Força Terrestre

Artigo: Brasil, destino como potência

Otávio Rêgo Barros - General de Reserva, foi chefe do Centro de Comunicação Social do Exército

O Centro de Estudos Estratégicos do Exército (Ceeex), think tank ligado ao Estado-Maior da Força Terrestre, reuniu-se pela primeira vez neste ano com os pesquisadores externos contratados pelo órgão. Esses profissionais foram selecionados com base em suas produções acadêmicas, com a finalidade de elaborar artigos a serem publicados ao longo do ano, na revista científica Análise Estratégica. Os trabalhos desenvolvidos por esses colaboradores do Núcleo de Estudos Prospectivos (NEP) devem indicar caminhos a serem trilhados pela Força Terrestre e têm sua projeção temporal alinhada com o sistema de planejamento do Exército (Siplex).

Como resultado final, entregarão policy papers que servirão como balizas às decisões do Alto-Comando do Exército, antecipando os desafios a serem enfrentados no caminho do cenário prospectivo 2040.

Para o ano de 2023, selecionaram-se quatro temas considerados de interesse da Força: reordenamento internacional e geopolítica na América do Sul; mudanças climáticas, segurança nacional e emprego militar; estratégia e política de defesa - base para um planejamento estratégico; e, finalmente, o ambiente informacional e a guerra do futuro. Encadeados, o Ceeex identificou que, a partir de um planejamento militar de alto nível, deveria centrar o foco dos estudos no subcontinente sul-americano, especialmente na questão ambiental, alvo de interesse mundial.

Justaposto a esse escalonamento, valorizou-se a análise do ambiente informacional, teatro de operações futuro ainda não completamente escrutinado por nossas Forças Armadas.

Acima dessa pirâmide, sente-se falta de uma grande estratégia de Estado que balize os campos do poder, colimando-os para os interesses da nação brasileira. É documento político comum nos países mais avançados. Estamos atrasados.

A cada dia, os desafios para proteção da segurança nacional, envolvendo o território, e da segurança humana, envolvendo a gente, ganham contornos mais contundentes, o que nos obriga como Estado organizado a pensar pragmaticamente em como desenvolver nossas defesas.

É compreensível que outros desafios mais urgentes identificados na construção de um Brasil equilibrado socialmente recebam prioridade na partição do bolo orçamentário.

Todavia, de nada valerá essa preocupação legítima se os ganhos dela advindos não puderem ser usufruídos por nosso povo em caso de atores externos (e até internos) ambicionarem e intentarem tomá-los na "mão grande". Urge, pois, a partir de orientação clara do nível político-governamental mais elevado que estudemos o entorno geográfico de nosso país, os acordos firmados, os apoios prometidos e arranjos para estabilidade da região.

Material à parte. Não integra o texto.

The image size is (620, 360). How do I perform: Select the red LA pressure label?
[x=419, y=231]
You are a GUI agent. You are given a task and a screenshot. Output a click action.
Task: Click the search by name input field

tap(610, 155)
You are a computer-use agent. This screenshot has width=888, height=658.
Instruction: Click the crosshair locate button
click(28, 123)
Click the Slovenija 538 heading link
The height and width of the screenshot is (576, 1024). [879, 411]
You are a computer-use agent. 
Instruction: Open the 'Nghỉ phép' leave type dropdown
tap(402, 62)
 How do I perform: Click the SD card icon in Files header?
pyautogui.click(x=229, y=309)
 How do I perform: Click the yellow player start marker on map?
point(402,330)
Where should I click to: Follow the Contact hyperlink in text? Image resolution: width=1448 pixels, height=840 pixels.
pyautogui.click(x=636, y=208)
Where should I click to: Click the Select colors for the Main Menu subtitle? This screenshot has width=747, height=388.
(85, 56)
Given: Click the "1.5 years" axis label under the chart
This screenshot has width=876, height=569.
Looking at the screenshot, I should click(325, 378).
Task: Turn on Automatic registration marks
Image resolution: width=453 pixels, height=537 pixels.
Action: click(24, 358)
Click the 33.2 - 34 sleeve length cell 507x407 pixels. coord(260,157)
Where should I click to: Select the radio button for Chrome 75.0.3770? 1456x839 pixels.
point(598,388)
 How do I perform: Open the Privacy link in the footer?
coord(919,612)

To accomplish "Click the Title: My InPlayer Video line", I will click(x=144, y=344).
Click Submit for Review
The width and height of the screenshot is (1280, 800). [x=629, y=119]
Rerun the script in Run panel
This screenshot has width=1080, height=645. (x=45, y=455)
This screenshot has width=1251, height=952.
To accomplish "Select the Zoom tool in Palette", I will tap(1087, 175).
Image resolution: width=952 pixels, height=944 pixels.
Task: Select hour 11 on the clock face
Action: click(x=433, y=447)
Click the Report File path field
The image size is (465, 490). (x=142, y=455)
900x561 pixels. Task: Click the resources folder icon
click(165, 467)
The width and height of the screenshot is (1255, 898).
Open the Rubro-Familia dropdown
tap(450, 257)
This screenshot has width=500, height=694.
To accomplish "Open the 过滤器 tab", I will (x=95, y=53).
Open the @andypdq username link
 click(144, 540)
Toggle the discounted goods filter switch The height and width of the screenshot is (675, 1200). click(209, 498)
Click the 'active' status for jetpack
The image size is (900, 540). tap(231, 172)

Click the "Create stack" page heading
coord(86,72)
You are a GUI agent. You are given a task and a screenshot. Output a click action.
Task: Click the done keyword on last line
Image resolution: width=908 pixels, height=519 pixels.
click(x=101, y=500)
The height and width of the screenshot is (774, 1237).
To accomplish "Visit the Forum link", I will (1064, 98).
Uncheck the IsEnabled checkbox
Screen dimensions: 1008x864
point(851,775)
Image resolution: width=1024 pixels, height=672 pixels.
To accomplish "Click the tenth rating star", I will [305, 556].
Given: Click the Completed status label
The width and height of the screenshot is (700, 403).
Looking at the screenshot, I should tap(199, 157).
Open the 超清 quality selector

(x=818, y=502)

A América do Sul parece se oferecer como palco privilegiado para competições entre as grandes potências. Os contenciosos já estão na arena. Desconhecê-los seria amadorismo dos que estudam o tema defesa.

Estados Unidos, China, Rússia, Irã e até países da velha Europa se assanham para ganhar influência na América do Sul.

Nessas disputas, se os países latino-americanos não tiverem capacidade de dissuadir adequadamente antagonistas, tornar-se-ão apenas coadjuvantes do grande espetáculo.

Exemplos de países incapazes de se fazerem respeitados no cenário mundial, reféns de interesses exógenos, estão todos os dias nas telas dos aparelhos celulares mundo afora. Uma política clara, comunicada objetivamente para o mundo, demonstrações inequívocas do projeto diplomático, suporte bélico para assegurar e impor a compreensão, e orçamento compatível com a dimensão do país são essenciais ao sucesso da causa.

O Brasil, ainda que reconhecido no emprego do soft power em operações militares, em particular nas missões sob a égide das Nações Unidas, não pode abdicar de se apresentar como a potência regional apta a liderar, empregando postura mais assertiva, indutiva de que estará atento às disputas entre terceiros em zona de sua influência.

O Brasil, aspirante a papel relevante no contexto mundial, vai precisar correr riscos e definir uma política e uma estratégia de defesa mais agressivas, alinhadas com os desafios que se predisporá a enfrentar.

Como afirmou o pensador americano Alvin Toffler, "ou você tem uma estratégia própria, ou então é parte da estratégia de alguém". Destemido que é, o Brasil saberá construir com adequada estratégia seu destino de potência.